Photoexcitation Dynamics in Dielectrics Irradiated by Ultrafast Laser Pulses

This PhD project is embedded within the broader scope of the FLASH project, which aims to predict and model structural transformations in dielectric materials irradiated by bursts of ultrafast laser pulses, with durations ranging from femtoseconds to several nanoseconds. The work focuses on two major challenges in the physics of ultrafast laser-matter interaction: (1) understanding the nonlinear absorption dynamics governed by photoexcited states, and (2) modeling the inhomogeneous thermal relaxation in porous and heterogeneous media.

To address these challenges, the candidate will contribute to the development of a quantum-mechanical model for nonlinear light absorption based on Maxwell-Bloch Equations (MBE), combined with ab initio calculations of band structures and transition dipole moments using DFT codes (Abinit, VASP, Octopus, SALMON). The materials of interest are functional dielectrics, such as fused silica (SiO₂), alumina (Al₂O₃), and zirconia (ZrO₂), relevant for emerging 3D photonic technologies.

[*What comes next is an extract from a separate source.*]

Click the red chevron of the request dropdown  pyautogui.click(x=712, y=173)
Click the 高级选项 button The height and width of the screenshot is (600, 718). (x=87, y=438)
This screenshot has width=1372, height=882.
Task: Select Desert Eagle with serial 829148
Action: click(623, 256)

The project will provide both theoretical insight and numerical tools for predicting the optical and structural evolution of photoexcited dielectrics and for benchmarking these models against ultrafast time-resolved experiments carried out at national LUMA platforms.

Scientific Objectives:

The PhD research will focus on the following main objectives:

1. Modeling photoexcitation dynamics in key dielectric materials using a quantum approach (MBE) informed by high-resolution band structure and dipole moment data.
2. Developing a database of optical properties (e.g., refractive index, nonlinear susceptibilities) for selected materials in both ground and photoexcited states.
3. Validating theoretical predictions through comparison with time-resolved spectroscopy and imaging experiments conducted within the Ultrafast LUMA infrastructure.
4. Investigating the coupling of electronic excitation and structural effects, including bandgap renormalization and transient polymorphism in irradiated porous dielectrics.